Assays for the characterization and typing of M. pneumoniae, including P1 typing and MLVA, were utilized in this investigation. These assays can help to elucidate the relatedness of strains in outbreaks or clusters such as the one reported here. Unfortunately, specimens were available from only one of the three related cases in this report, precluding any comparison of M. pneumoniae data among family members. However, the close family contact, similarity of symptoms, and time courses of the three cases, with onset of the second and third cases occurring within the known incubation period of M. pneumoniae after onset of the first case, suggest that all three illnesses were caused by the same strain.
Macrolides such as erythromycin, clarithromycin, and azithromycin are used as first-choice therapeutic agents for treating M. pneumoniae infections. This is especially important for children, as other classes of antibiotics with activity against M. pneumoniae are not indicated or may cause adverse events in young patients (25). The advantages of clarithromycin and azithromycin over erythromycin include improved oral bioavailability, longer half-life (allowing once- or twice-daily administration), higher tissue concentrations, enhanced antimicrobial activity, and reduced gastrointestinal adverse effects (25).
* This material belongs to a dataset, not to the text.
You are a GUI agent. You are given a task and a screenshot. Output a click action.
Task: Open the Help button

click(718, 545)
Recent studies have demonstrated that tetracyclines and fluoroquinolones are effective treatments for patients with macrolide-resistant M. pneumoniae infections (26). In particular, administration of minocycline was shown to decrease the number of DNA copies found in the nasopharynxes of children with macrolide-resistant M. pneumoniae infections (27).
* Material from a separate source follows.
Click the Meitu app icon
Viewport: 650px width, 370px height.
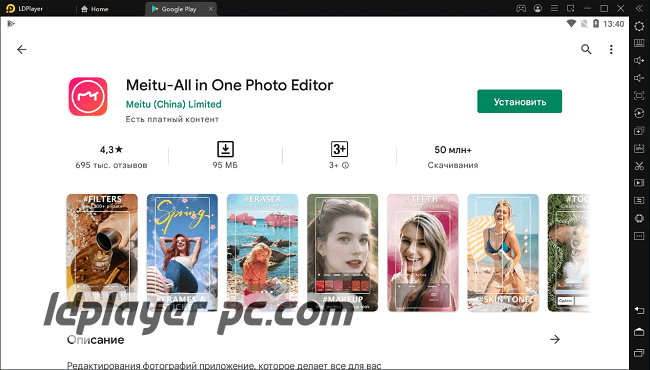click(x=88, y=96)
This familial cluster of macrolide-resistant M. pneumoniae infections highlights the need for increased awareness among clinicians of circulating macrolide-resistant M. pneumoniae strains. Clinicians considering M. pneumoniae as part of a differential diagnosis should consider macrolide resistance if there is no clinical improvement after the initiation of first-choice antibiotics. Earlier detection of M. pneumoniae and its resistance profile would likely reduce the inappropriate or unnecessary use of antibiotics, the duration and severity of illness, and the spread of infection in the community. Early detection and proper treatment of macrolide-resistant M. pneumoniae pneumonia could also be important for prevention of outbreaks in congregate settings. Reliable diagnostic tests for rapid identification of both macrolide-sensitive and macrolide-resistant M. pneumoniae strains as well as public health programs to monitor disease are needed to understand the true burden of infections due to this pathogen and to monitor trends in antibiotic resistance.
ACKNOWLEDGMENTS
This report was supported in part by an appointment to the Applied Epidemiology Fellowship Program administered by the Council of State and Territorial Epidemiologists (CSTE) and funded by Centers for Disease Control and Prevention (CDC) Cooperative Agreement 5U38HM000414-5.
We declare that we have no conflicts of interest.
There was no prior presentation of the data presented here.
The findings and conclusions in this report are ours and do not necessarily represent the official position of the Centers for Disease Control and Prevention.